Guymon Daily Herald

Hamilton: Inflation wreaking havoc on consumers

- By ARGUS HAMILTON EDITOR’S NOTE: Argus Hamilton is the host comedian at The Comedy Store in Hollywood and entertains groups and organizati­ons around the country. E-mail him at ArgusJokes@yahoo.com.

HOLLYWOOD --- God bless America, and how’s everybody?

The Wall Street Journal reports people are trading goods on eBay to raise the cash to help make ends meet in the face of today’s inflation rate. I’ve just advertised that I’m willing to trade twenty-five one-gallon cans of gasoline for a mobile home on ten acres of land. No lowballing, I know what I have.

The American Atheist Convention filed a brief in the Supreme Court opposing a football coach’s right to conduct group prayers with players on the fifty-yard line after games. The religious skeptics often say if Jesus is the answer, what was the question? The question is, who was Matty Alou’s brother?

The Los Angeles Police Commission called a meeting Monday to confer with top brass about the forty percent rise in street homicides this year. The gang members now carry a pistol in one hand and their cell phone camera in the other and claim the Baldwin Defense. Your honor, I was shooting a movie.
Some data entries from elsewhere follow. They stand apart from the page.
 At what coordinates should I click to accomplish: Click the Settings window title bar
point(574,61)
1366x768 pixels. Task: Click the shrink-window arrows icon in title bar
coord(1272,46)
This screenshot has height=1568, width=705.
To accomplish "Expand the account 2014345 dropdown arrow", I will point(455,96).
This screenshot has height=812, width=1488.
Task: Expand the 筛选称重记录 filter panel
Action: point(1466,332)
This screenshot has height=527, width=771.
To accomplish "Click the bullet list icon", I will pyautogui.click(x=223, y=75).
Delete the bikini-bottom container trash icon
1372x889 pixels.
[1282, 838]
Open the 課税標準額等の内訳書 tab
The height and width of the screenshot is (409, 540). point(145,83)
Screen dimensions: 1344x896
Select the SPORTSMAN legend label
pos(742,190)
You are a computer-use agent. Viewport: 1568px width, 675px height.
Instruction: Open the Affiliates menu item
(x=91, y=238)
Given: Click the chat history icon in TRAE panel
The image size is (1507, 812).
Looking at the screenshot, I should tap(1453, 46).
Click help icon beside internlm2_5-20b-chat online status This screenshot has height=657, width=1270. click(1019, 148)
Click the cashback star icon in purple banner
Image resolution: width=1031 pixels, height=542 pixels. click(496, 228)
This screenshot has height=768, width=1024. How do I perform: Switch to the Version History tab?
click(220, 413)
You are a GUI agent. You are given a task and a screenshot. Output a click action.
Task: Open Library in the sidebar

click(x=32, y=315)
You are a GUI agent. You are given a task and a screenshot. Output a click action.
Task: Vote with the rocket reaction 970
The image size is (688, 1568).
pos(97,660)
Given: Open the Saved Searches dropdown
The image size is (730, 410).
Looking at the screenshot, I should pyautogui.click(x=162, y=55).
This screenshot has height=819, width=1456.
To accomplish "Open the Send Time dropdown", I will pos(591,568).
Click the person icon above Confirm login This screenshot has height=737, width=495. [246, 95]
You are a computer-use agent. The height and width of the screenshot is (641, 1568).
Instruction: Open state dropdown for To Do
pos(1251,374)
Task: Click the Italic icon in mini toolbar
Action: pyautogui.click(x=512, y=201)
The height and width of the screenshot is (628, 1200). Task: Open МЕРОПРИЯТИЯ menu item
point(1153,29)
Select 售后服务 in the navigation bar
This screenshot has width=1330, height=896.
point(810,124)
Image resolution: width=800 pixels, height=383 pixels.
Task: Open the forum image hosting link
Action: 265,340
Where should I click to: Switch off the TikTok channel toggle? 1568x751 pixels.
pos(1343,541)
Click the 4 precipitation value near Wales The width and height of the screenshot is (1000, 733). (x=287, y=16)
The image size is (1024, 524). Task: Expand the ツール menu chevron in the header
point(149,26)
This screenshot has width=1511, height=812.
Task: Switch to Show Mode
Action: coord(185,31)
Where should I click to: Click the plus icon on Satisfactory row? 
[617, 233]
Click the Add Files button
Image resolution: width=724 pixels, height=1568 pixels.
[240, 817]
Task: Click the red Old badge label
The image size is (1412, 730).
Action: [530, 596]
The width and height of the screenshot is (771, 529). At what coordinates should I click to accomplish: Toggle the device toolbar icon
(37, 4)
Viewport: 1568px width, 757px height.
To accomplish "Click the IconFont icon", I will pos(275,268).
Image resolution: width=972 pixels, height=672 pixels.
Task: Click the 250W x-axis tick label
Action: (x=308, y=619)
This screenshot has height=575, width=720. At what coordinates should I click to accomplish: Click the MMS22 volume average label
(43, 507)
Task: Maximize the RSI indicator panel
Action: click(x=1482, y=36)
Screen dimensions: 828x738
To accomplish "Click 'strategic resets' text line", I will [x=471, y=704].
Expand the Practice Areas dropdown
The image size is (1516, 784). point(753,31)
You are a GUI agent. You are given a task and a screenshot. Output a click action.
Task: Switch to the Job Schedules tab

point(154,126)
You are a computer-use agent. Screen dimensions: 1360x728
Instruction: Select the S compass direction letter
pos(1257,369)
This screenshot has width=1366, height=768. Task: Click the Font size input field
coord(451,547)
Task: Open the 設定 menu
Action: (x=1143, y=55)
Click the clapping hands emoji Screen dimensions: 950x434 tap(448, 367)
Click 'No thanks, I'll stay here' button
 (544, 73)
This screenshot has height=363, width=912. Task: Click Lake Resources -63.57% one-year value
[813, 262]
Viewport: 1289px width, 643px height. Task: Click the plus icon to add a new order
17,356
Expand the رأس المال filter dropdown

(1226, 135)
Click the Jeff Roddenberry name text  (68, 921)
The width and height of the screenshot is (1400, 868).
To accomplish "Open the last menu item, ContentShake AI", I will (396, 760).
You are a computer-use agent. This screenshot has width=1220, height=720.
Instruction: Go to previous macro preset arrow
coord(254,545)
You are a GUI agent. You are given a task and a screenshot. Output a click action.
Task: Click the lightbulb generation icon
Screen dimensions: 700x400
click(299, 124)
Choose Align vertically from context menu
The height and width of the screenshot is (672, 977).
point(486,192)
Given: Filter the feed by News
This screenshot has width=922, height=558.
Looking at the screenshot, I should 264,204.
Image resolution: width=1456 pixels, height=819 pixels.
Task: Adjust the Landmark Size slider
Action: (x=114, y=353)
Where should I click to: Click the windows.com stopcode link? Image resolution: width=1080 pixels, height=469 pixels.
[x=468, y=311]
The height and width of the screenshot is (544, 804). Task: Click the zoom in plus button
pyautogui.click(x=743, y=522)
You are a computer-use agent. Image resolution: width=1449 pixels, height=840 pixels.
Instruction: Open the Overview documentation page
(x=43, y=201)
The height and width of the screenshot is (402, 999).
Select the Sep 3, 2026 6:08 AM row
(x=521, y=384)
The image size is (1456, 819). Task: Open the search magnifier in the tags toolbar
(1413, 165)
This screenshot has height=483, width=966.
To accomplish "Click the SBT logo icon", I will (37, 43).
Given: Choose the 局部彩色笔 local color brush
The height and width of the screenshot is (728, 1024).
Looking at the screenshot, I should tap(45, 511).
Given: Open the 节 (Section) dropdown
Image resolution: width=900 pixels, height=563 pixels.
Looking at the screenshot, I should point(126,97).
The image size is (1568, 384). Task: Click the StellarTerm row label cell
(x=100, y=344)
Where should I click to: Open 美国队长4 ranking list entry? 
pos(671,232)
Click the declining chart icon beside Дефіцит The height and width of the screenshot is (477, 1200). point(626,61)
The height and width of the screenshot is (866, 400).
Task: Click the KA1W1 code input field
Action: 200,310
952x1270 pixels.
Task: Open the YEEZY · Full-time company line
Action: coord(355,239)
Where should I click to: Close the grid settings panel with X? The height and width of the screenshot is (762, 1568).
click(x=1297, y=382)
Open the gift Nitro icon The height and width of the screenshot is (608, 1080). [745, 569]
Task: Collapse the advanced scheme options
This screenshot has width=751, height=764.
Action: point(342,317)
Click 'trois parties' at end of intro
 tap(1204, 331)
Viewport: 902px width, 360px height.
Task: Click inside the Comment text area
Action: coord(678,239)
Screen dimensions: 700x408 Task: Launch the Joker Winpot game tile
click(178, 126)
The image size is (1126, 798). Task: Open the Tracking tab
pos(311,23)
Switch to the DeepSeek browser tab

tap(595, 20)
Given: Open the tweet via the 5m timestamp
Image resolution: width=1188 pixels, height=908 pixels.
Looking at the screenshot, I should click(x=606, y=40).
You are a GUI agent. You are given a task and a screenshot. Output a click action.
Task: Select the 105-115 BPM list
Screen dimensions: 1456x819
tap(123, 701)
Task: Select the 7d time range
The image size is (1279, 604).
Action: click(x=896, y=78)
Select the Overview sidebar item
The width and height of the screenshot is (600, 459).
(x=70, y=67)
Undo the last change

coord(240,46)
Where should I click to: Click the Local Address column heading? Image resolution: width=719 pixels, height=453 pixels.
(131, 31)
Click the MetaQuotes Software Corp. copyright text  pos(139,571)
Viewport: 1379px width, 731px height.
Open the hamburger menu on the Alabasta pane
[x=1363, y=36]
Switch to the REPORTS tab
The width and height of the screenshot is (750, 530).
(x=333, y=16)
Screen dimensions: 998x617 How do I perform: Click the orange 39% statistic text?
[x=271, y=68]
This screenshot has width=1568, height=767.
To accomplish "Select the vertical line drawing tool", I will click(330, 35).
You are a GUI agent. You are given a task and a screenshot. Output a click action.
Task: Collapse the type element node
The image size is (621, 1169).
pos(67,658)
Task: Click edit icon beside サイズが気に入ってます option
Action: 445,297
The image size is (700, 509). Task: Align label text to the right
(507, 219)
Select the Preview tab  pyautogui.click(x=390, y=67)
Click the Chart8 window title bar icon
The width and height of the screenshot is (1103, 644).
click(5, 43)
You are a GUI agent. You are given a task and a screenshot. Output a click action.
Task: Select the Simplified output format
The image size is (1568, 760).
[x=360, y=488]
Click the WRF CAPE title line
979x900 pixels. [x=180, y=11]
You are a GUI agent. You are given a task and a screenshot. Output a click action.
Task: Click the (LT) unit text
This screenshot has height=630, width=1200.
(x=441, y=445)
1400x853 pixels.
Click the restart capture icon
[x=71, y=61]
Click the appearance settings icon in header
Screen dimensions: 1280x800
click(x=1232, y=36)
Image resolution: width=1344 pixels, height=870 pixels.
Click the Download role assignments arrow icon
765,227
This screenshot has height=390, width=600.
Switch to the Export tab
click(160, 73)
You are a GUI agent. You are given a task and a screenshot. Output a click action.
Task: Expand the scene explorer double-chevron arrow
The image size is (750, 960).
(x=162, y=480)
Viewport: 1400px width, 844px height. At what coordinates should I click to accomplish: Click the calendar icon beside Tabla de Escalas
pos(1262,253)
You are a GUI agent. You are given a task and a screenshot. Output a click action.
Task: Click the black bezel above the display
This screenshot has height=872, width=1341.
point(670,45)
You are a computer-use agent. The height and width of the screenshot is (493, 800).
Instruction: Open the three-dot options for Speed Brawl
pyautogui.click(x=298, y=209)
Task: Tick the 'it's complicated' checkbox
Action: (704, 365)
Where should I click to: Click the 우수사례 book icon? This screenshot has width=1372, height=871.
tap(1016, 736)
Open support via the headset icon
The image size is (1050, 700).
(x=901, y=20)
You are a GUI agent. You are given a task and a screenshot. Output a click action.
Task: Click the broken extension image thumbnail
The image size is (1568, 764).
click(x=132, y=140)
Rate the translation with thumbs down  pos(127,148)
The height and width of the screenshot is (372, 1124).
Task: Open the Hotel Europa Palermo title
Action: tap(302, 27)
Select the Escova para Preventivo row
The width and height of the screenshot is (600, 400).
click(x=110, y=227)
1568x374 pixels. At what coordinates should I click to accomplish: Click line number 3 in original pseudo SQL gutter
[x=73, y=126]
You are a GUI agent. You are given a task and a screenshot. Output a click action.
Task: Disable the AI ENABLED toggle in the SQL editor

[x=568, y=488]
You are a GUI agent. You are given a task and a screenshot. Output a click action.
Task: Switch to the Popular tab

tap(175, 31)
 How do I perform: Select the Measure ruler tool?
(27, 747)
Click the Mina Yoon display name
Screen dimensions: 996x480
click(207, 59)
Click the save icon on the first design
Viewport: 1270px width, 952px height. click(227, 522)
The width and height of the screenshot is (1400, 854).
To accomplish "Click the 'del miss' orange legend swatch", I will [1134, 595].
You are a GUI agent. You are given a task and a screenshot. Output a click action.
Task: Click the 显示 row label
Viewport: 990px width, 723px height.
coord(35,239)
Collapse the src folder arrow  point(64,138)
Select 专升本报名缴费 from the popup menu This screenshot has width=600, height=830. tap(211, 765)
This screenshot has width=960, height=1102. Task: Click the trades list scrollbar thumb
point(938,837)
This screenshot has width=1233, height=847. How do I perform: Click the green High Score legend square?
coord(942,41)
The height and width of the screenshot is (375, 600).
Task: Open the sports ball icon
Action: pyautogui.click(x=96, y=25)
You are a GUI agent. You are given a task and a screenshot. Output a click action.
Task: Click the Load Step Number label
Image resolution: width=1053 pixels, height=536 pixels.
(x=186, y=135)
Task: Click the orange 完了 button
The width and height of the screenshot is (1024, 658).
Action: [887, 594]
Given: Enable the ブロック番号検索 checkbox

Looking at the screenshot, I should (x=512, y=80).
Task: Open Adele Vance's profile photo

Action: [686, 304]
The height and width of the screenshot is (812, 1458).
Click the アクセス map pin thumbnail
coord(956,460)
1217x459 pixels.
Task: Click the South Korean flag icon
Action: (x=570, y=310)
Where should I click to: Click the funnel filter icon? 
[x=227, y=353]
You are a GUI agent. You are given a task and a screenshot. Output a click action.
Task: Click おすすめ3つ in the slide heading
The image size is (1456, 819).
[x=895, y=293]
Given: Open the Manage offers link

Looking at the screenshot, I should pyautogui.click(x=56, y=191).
NBC News published a poll showing seventy percent of Americans say the country is heading in the wrong direction. The media blamed it on Trump. My first year in standup, at an open mike night in 1976, the comic onstage before me was so bad the crowd was booing and hissing him all through MY act.

Nancy Pelosi’s husband Paul Pelosi’s drunk driving arrest booking mug shot was finally released Monday after a ten-day delay. The ten-day delay is easily explainabl­e. You have to remember that this is California, where even chest x-rays are photo-shopped to make you appear younger and healthier.

Bill Cosby’s civil trial in Los Angeles got underway this week in which a woman alleges that he sexually assaulted her fifty years ago when he took her to a party at the Playboy Mansion. Last night a lady at a restaurant bar saw Cosby and tossed a drink in his face. It was a complete waste of Rohypnol.

President Biden addressed a group in Philadelph­ia Tuesday and angrily denounced doomsayers about the economy and claimed it’s a success. This is no time to tell consumers to follow the science. The CDC now recommends you wear a mask over your eyes while pumping gas to prevent heart attacks.

The White House announced Tuesday that President Biden will visit Saudi Arabia next month to meet with Crown Prince Bin Salman as part of talks involving Israel and the West Bank. There are other concerns. While in Saudi Arabia Biden plans to beg the Crown Prince to pump more baby formula.

American Heritage likened President Biden’s time in office to Jimmy Carter’s Tuesday. When Carter was the president gas was so expensive you could double the price of your Ford Pinto just by filling the tank with gas. Under Biden, you can double the price of a Porsche by filling the tank with gas.

GOP Senate Minority Leader Mitch McConnell expressed his support Tuesday for the bipartisan framework for a bill aimed at increasing gun safety. However there is one thing the two parties will never agree on. Republican­s say the Devil is in the details, while the Democrats say he’s in Mar-a-Lago.

House January 6th Committee Democrats indicated Monday that criminal charges will not likely result against Trump, to GOP Trump attacker Liz Cheney’s ire. It never ends. There is so little interest in reliving the 2020 election, tonight’s televised prime-time hearings are being preempted by a WNBA game.

Kim Jung Un imposed a harsh crackdown in North Korea on nonsociali­st activities. Pandemic-related border shutdowns, U.S. sanctions and a black market economy have Kim agitated. It’s always tough being the fat kid in your school, but it must be extra tough being the only fat kid in your country.

Beverly Hills stores reported increased reliance on e-commerce marketing Tuesday until tourists arrive this summer. The CVS in Beverly Hills is now selling kitchen trash bags that are gold-colored. The gold bags end up in the dumpster with the green bags, but they are clearly better than everyone else.